In der Hoffnung auf eine Einigung im Schuldenstreit mit Griechenland stieg Gemeinschaftswährung zuletzt um etwa einen US-Cent.

(Foto: dpa)

Frankfurt Der Euro hat am Mittwochvormittag nach kräftigen Kursgewinnen am Vortag weiter zugelegt. Erstmals seit Ende Februar übertraf die Gemeinschaftswährung wieder die Grenze von 1,10 Dollar. Am Vormittag wurde die Gemeinschaftswährung bei 1,1009 Dollar gehandelt und lag damit etwa einen Viertelprozentpunkt über dem Kurs vom Vorabend. Die Europäische Zentralbank (EZB) hatte den Referenzkurs zuletzt am Dienstag auf 1,0927 (Montag: 1,0822) Dollar festgesetzt.

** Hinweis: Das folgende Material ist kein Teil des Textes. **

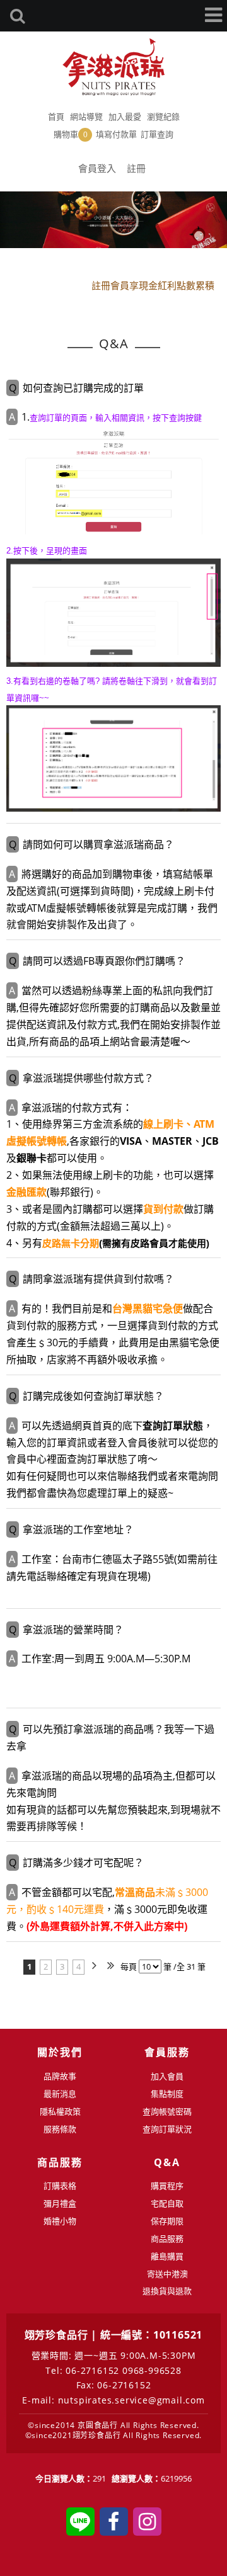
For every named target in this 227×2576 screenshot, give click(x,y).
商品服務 (167, 2238)
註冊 (136, 168)
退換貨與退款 (167, 2290)
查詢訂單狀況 (167, 2129)
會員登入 (97, 168)
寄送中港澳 (167, 2273)
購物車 (71, 134)
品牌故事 (60, 2076)
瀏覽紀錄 (163, 116)
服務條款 (60, 2129)
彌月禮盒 (60, 2203)
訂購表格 (60, 2185)
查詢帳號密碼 (167, 2111)
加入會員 (167, 2076)
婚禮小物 (60, 2221)
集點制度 (167, 2093)
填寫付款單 (116, 134)
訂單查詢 (157, 134)
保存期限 (167, 2221)
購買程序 (167, 2185)
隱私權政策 (60, 2111)
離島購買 (167, 2256)
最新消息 (60, 2093)
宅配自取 (167, 2203)
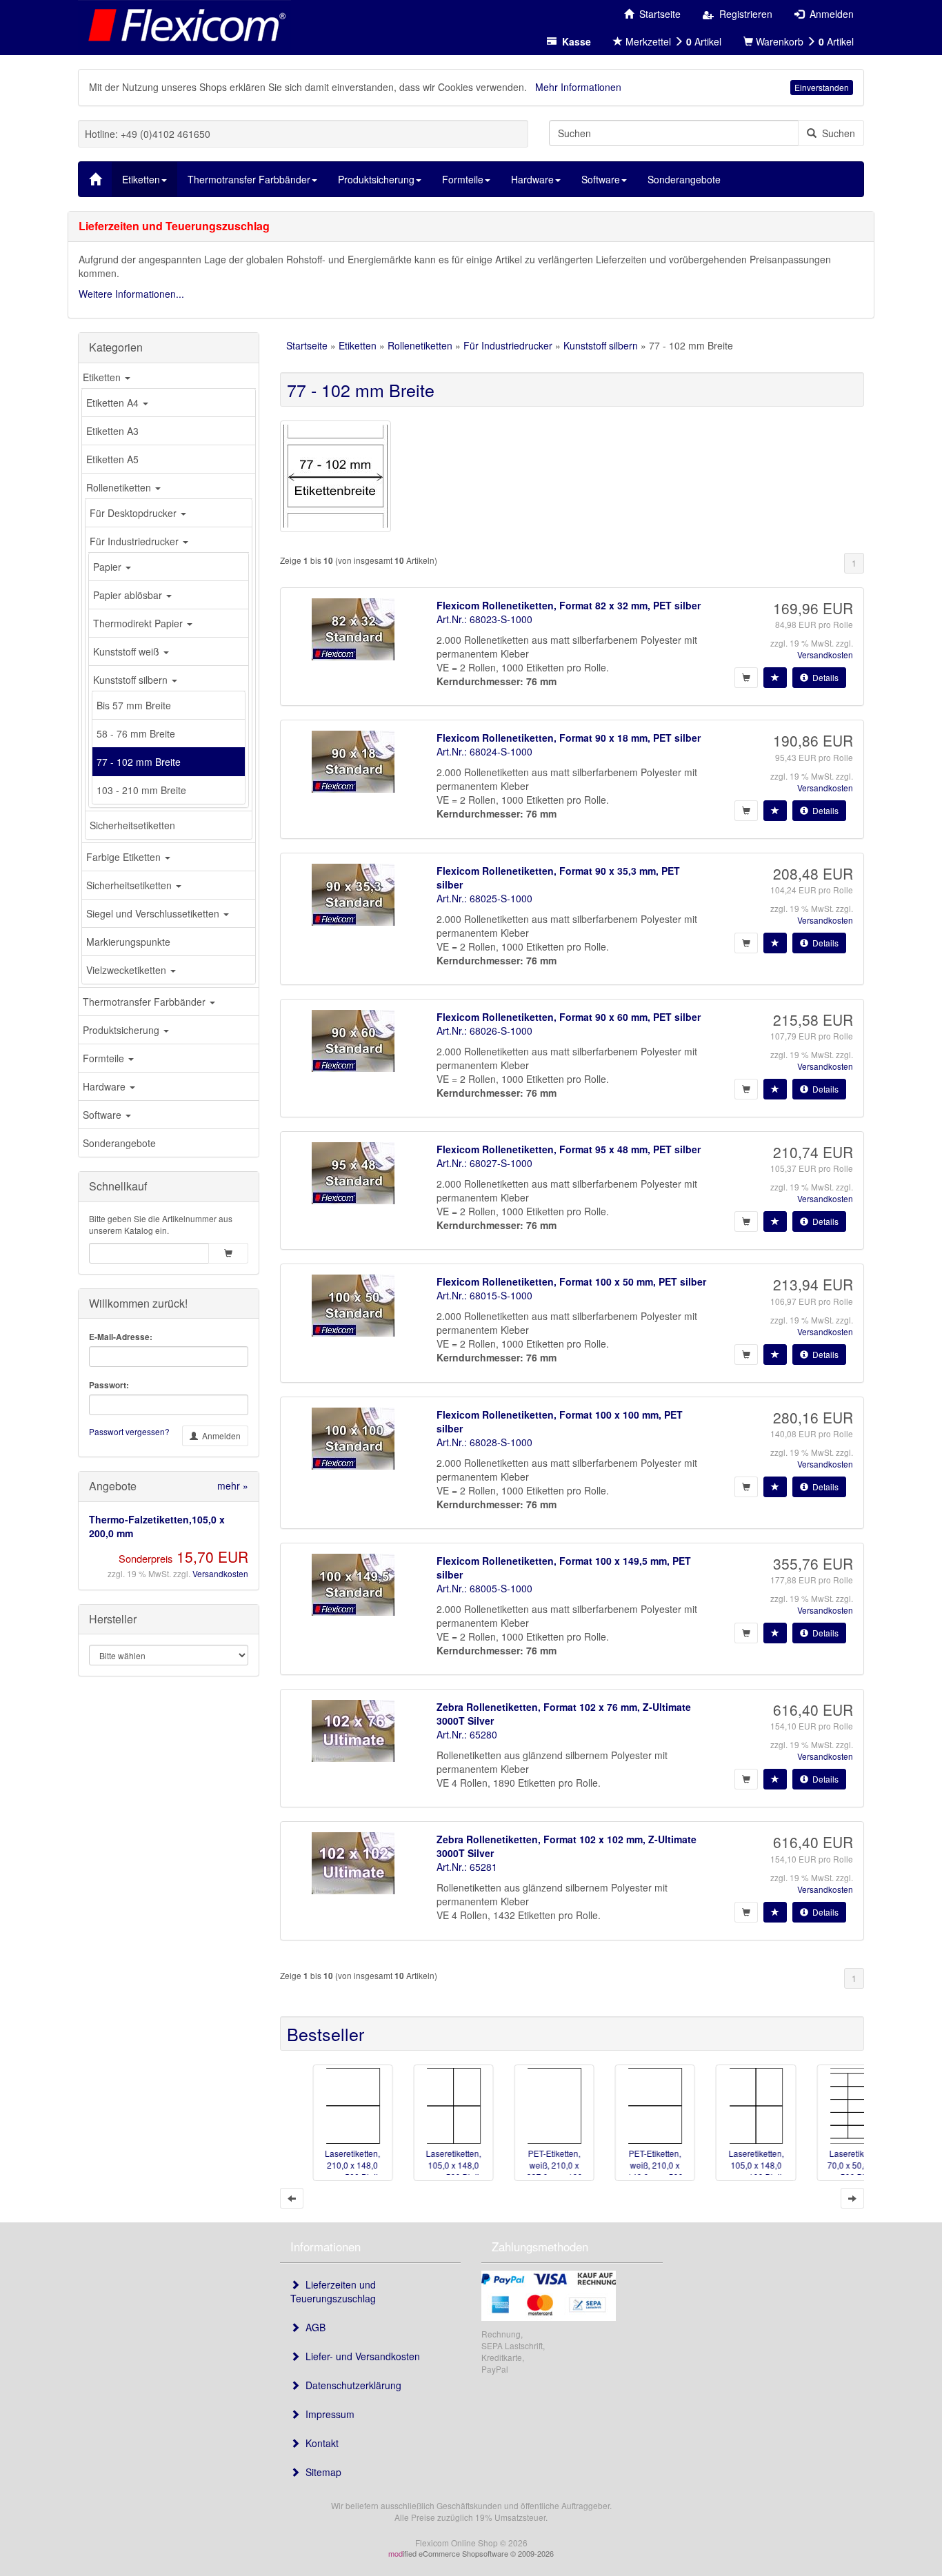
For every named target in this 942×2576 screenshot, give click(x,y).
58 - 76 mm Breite (136, 733)
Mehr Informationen (578, 87)
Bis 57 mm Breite (134, 705)
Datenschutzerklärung (350, 2385)
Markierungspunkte (128, 942)
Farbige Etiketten (124, 857)
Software (103, 1115)
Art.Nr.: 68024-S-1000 (484, 751)
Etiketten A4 (113, 402)
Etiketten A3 (112, 431)
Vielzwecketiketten (127, 970)
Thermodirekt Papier (139, 623)
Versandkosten (220, 1573)
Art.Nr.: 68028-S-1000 (484, 1442)
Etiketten (103, 377)
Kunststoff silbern (131, 680)
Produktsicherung (122, 1030)
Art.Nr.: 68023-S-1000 (484, 619)
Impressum (327, 2414)
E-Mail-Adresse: (120, 1337)
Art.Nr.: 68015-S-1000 (484, 1295)
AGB (312, 2327)
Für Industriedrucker (135, 541)
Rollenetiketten (120, 487)
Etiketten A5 (112, 459)
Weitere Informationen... (131, 294)
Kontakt (319, 2443)
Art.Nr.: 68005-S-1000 (484, 1588)
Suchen (835, 133)
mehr (232, 1485)
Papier (108, 567)
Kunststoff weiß (127, 651)
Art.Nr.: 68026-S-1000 (484, 1030)
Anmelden (219, 1435)
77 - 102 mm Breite (139, 762)
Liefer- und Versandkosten (360, 2356)
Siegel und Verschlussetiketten (154, 913)
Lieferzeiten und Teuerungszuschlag (333, 2291)
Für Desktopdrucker (134, 513)
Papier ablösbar (129, 595)
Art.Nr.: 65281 (467, 1867)
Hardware (105, 1086)
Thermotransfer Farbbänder (145, 1001)
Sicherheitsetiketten (132, 825)
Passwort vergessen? (129, 1431)
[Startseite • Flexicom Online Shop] (184, 24)
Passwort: (109, 1385)
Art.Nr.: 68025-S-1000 (484, 898)
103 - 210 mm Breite (141, 790)
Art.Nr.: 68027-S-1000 (484, 1163)
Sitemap (320, 2472)
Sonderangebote (119, 1143)
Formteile (105, 1058)
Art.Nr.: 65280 (467, 1734)
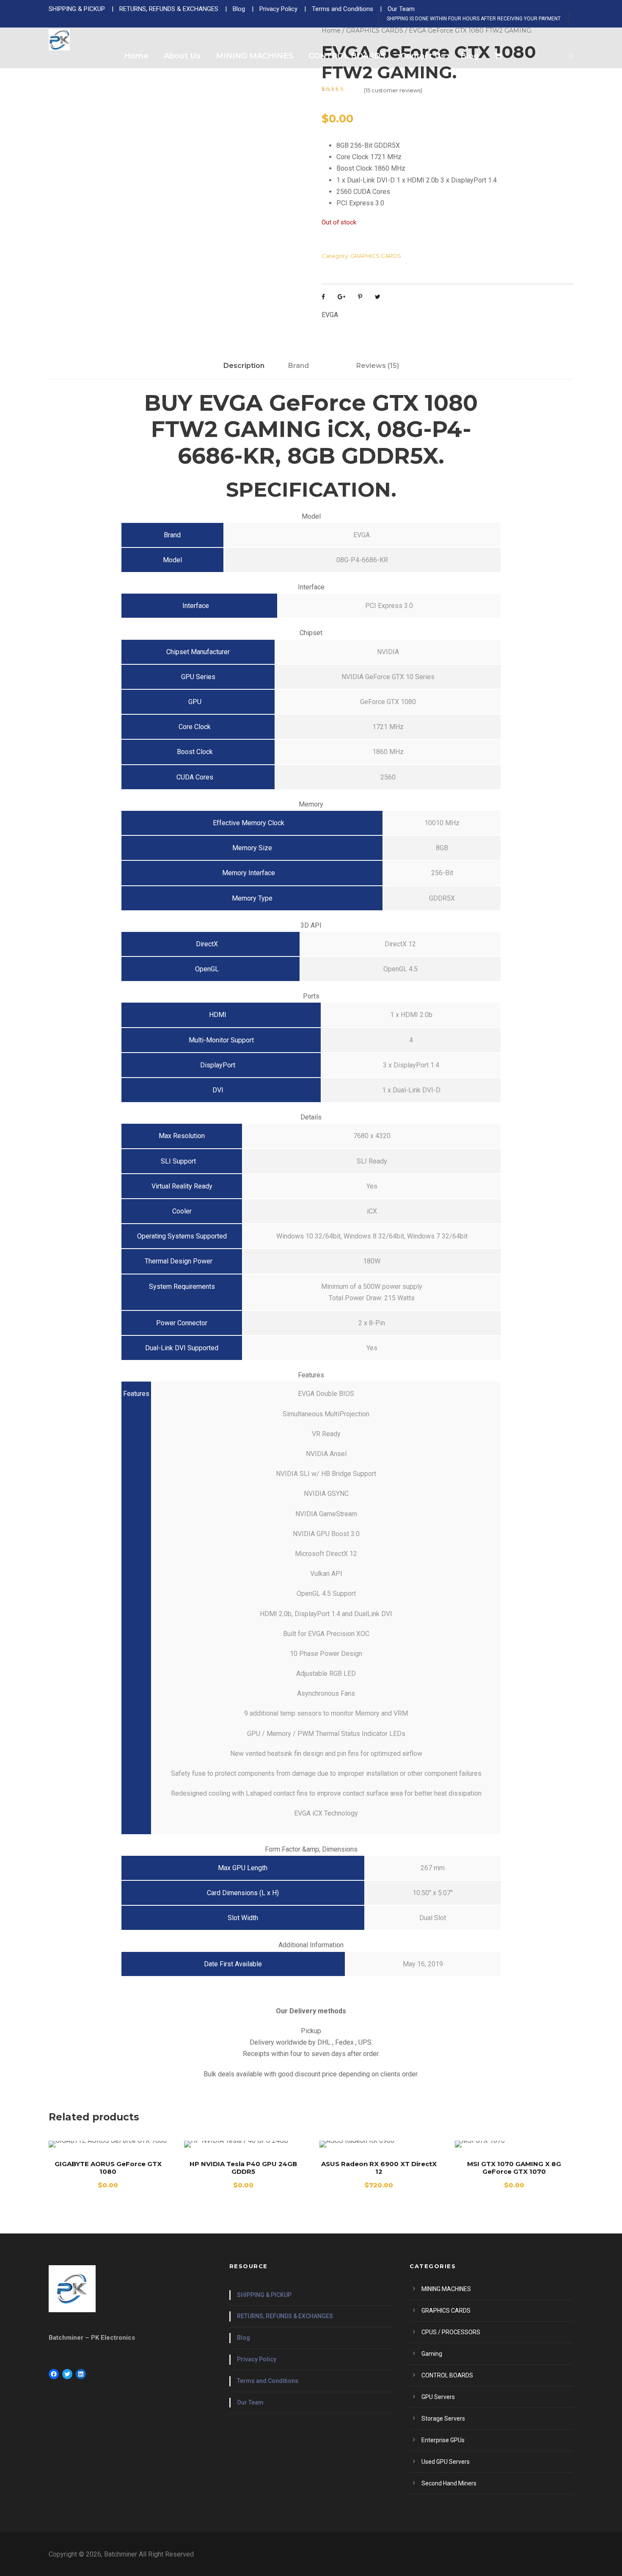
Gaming (431, 2353)
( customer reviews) (393, 90)
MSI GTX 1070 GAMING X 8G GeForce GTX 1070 (514, 2167)
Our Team (250, 2402)
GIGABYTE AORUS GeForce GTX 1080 (108, 2167)
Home (136, 56)
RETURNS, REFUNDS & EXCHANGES (285, 2316)
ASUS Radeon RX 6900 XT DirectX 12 (379, 2167)
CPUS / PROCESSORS (450, 2332)
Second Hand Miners (448, 2483)
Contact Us (423, 56)
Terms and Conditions (267, 2380)
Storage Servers (443, 2418)
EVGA (330, 315)
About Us (182, 56)
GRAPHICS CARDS (375, 255)
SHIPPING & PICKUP (264, 2294)
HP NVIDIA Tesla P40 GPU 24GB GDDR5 (243, 2167)
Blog (469, 56)
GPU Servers (438, 2397)
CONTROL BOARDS (346, 56)
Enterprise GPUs (443, 2440)
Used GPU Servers (445, 2461)
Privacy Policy (256, 2359)
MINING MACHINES (254, 56)
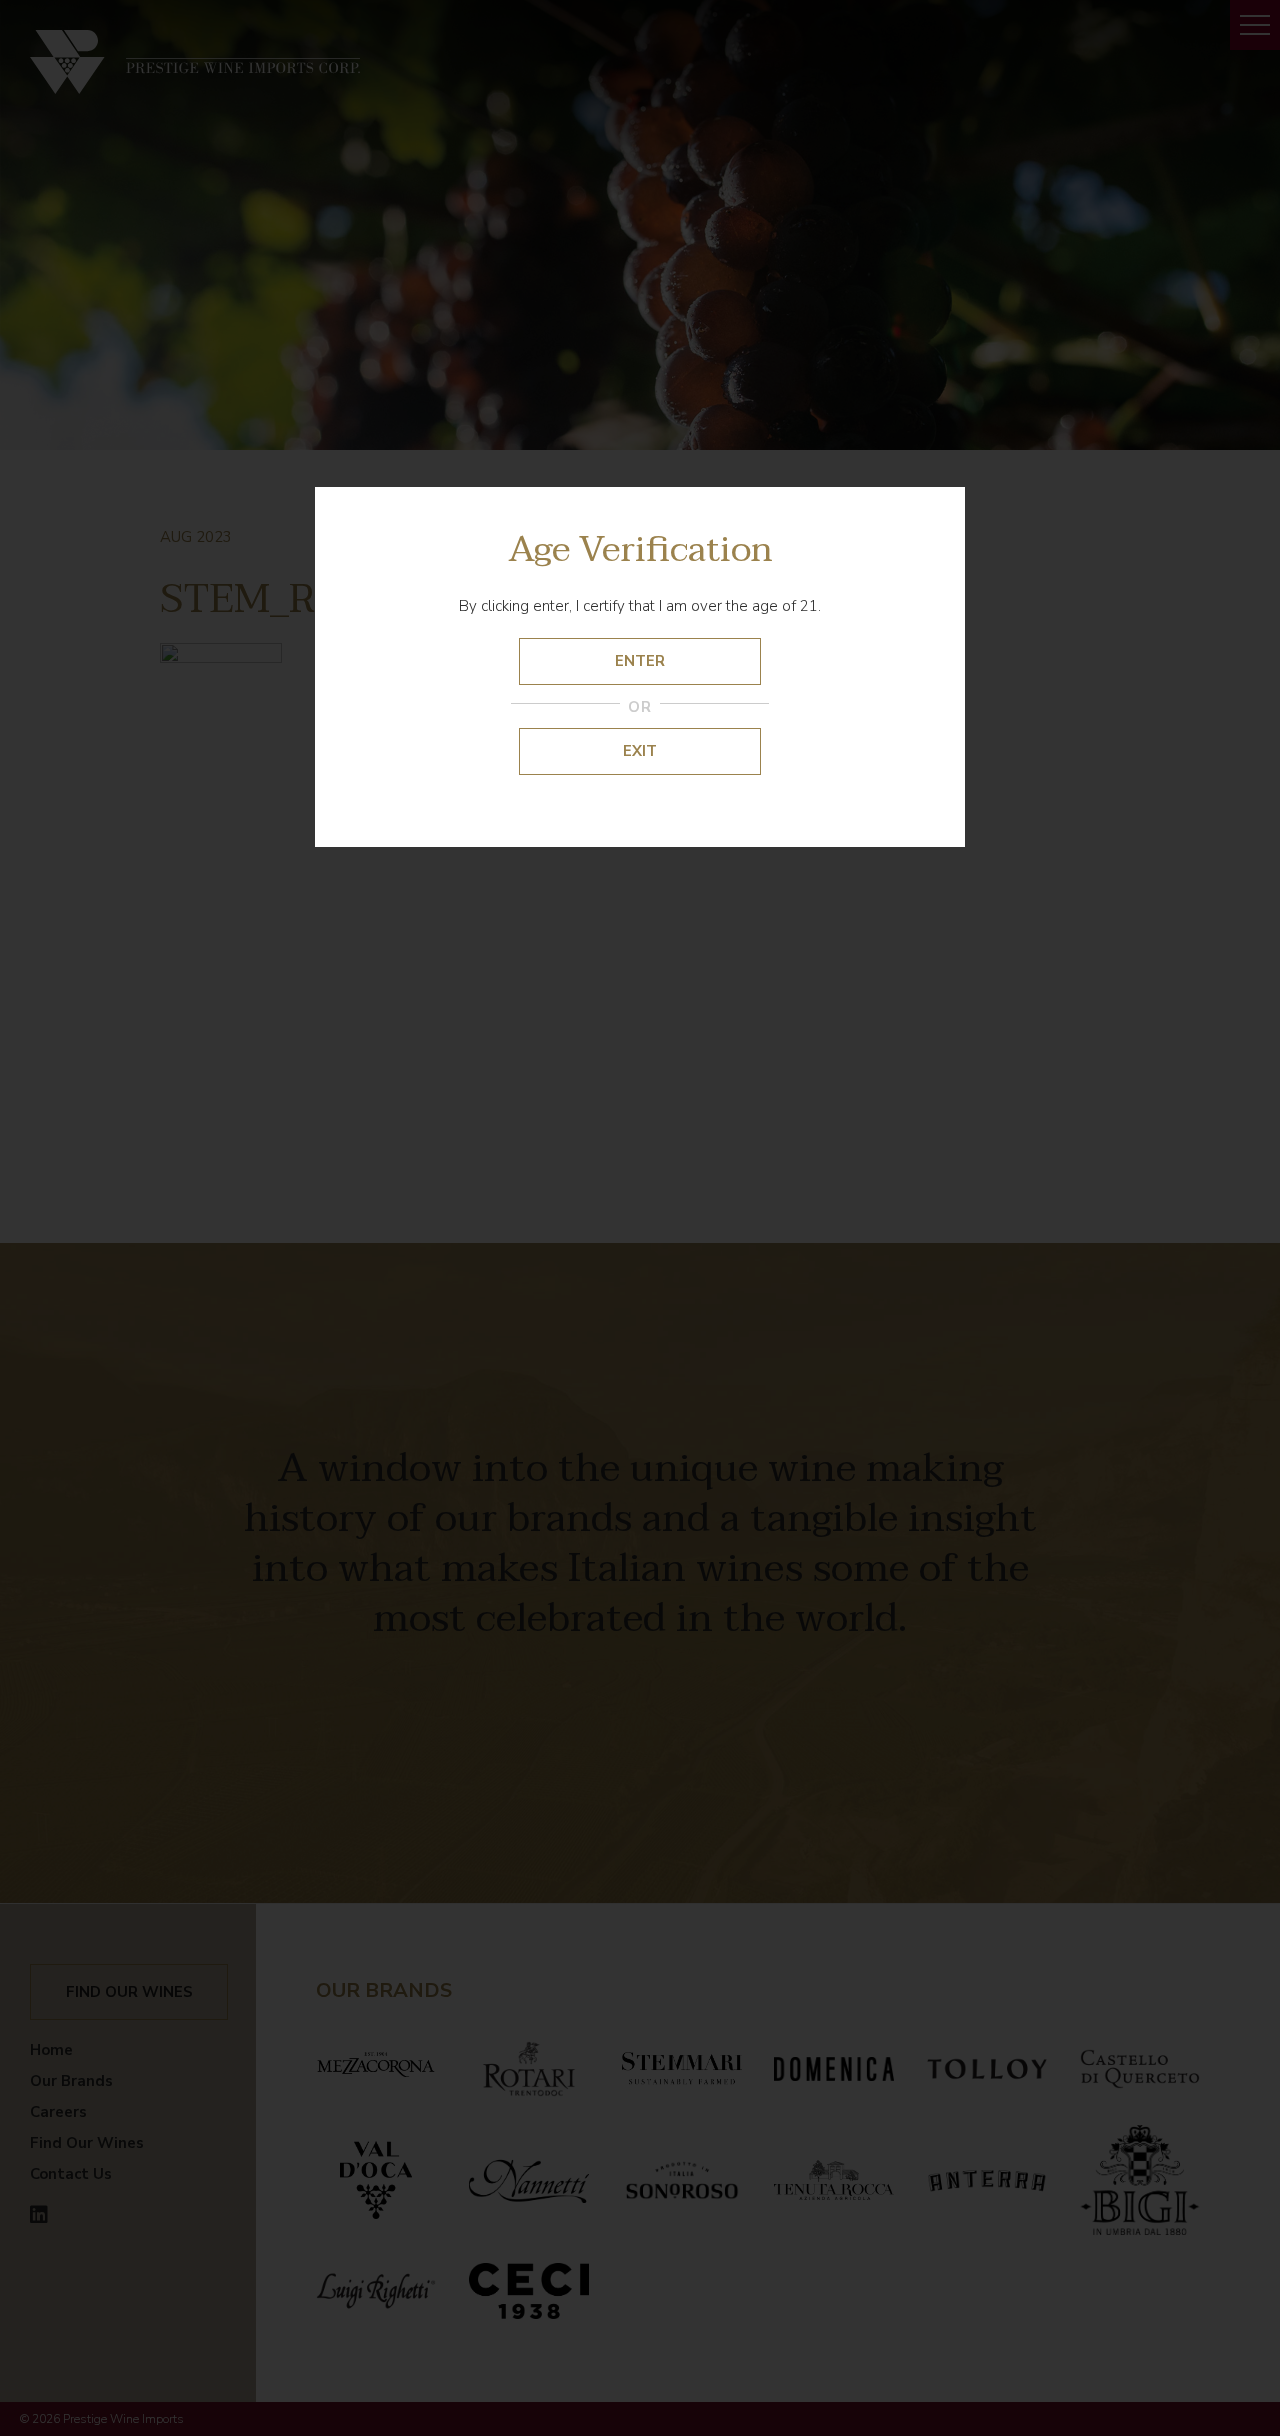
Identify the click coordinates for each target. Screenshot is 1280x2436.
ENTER (640, 661)
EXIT (640, 751)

Am Vortag war der Euro mit der Hoffnung auf eine Einigung im Schuldenstreit mit Griechenland bereits um etwa einen US-Cent gestiegen. Im weiteren Handelsverlauf steht nun die US-Geldpolitik im Fokus. Die Anleger warten gespannt auf die Ergebnisse der Sitzung der amerikanischen Notenbank Fed und auf mögliche Hinweise zum Zeitpunkt der ersten US-Zinserhöhung seit der schweren Wirtschaftskrise.

Nach Einschätzung der Devisenexpertin Thu Lan Nguyen von der Commerzbank wäre es vor dem Hintergrund enttäuschender US-Konjunkturdaten eine Überraschung, wenn die Fed eine baldige Zinserhöhung im Juni andeuten würde.